I did very simple straight line quilting, using the walking foot for the first time, and then we bound it in more Floral drop, this time red. (Keep your eyes peeled here for an upcoming dress project using that fabric. Coming from Alice’s side of this blog.) The red binding draws attention to the red in the center squares. It’s awesome!

a bit of binding

I was going to post about the parka that Alice made for Mark, but I feel like I should leave that for her to talk about. Here is a picture of it though!

gore tex parka

miscellaneous

alice piecing on the singer
sewing action shot, and the little country studio.

Shannon here. I wanted to share a project that I just started, one that I have been dreaming about for a long time, but have lacked the confidence to undertake, due to its duration. Knitted leggings, on size 0 dpns. Yeah bud!
I am starting with the ringwood pattern stitch from Nancy Bush’s Knitting Vintage Socks, That done up in some merino sock yarn (dyer’s name forgotten by now), and then I switched to Poems sock yarn, one of those yarns that emulates the Noro color effect. You can see the massive increases there, in order to get a harem pant-style leg. These leggings are going to be made up of sock yarn remnants, so get ready for some chaotic color blocking!
freeform legging

Over winter break, Alice and I completely finished one quilt (as yet unblogged), got almost done with this quilt, and started a third, smaller quilt for a friend of mine. It was regular quilting bee, and there will be posts to come about it, I promise.

Also, exciting news is as of last night, no one had moved into the other half of the quad at Alice’s dormitory. Is there a squatted sewing studio in the futurre? Here’s hoping!

piecing alice’s quilt

I (Shannon) am a pretty uncommitted blogger but this blog isn’t seeing much action what with Alice in school and anyway, I have been meaning to post progress on a quilt I am making.  This will be the first largeish quilt I have made, when I finish it.  There was baby quilt once that came off my machine when we lived off the grid.  It was sewn on a borrowed Singer treadle out of old dresses and some velveteen, with an daggy old fleece blankie as batting, but that has long since disintegrated.  (That is a good word, think about it.  Dis-integrate…)
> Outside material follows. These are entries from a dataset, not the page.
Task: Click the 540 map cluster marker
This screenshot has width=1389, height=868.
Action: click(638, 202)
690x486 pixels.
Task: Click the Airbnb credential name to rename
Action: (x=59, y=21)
Since Alice’s favorite vintage quilt is going south, we decided she needed a new one.  (The conversation went like this:

A: “My quilt is falling to pieces.  I need a new one.”

S: “Okay.  In the meantime you could always use an army surplus blanket.”
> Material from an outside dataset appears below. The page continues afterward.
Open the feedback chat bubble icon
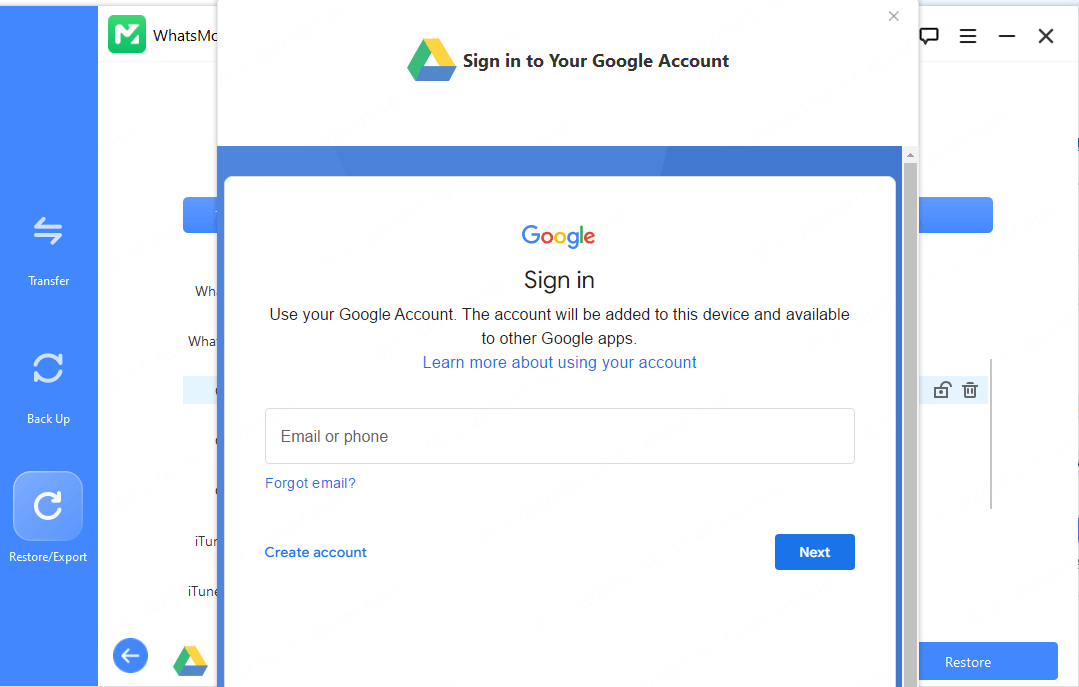This screenshot has height=687, width=1079. click(929, 36)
A: “Yes, well.  But it has to be pretty.

So, after getting rid of the lion’s share of my quilting cottons last time I moved, I find myself buying them again.  I love buying fabric. Hawthorne Threads is the bomb. Low shipping costs, and the send stuff out so fast!

I started thinking I was going to elaborate on these wonky log cabin squares I made a year and a half ago.

wonky log cabins

I realized, however, that I am sick and tired of that block. When I started sewing those, 8 years or so ago, I thought I was creating something original, but I have since read (in this book that they are the most popular modern quilt square, and no wonder. They are awesome and easy! (Here are some previous examples…)
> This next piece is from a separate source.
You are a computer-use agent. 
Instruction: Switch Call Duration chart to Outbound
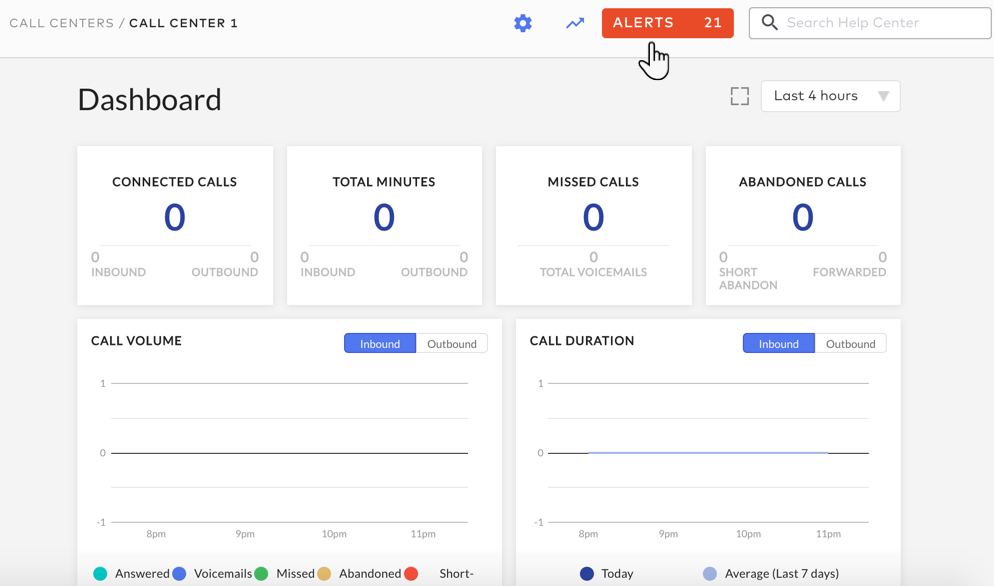click(850, 343)
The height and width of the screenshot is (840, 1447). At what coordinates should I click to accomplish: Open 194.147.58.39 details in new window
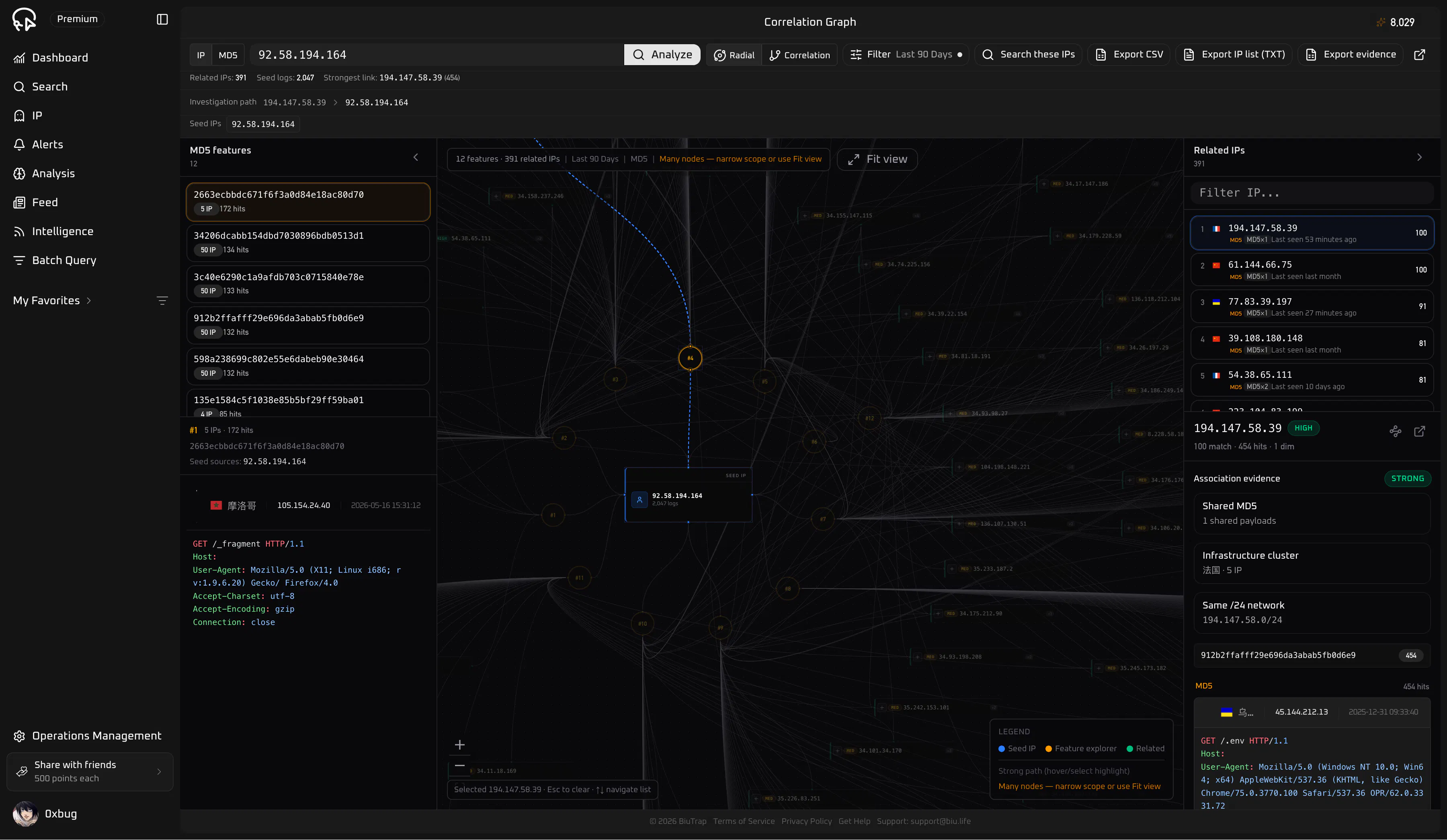(x=1419, y=431)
So, with Sunday Morning Quilts in hand, I decided to make a version of the Candy Coated quilt, which is the one on the cover. Here is a lovely version of it.
And here is my progress so far:

alice's quilt in progress

Work and home and drinking schedules really let me only get one or two rows done per week, so I will be right on schedule for my winter holiday deadline. Hang in there, Alice! And remember, I’ll loan you a wool blanket if you need one!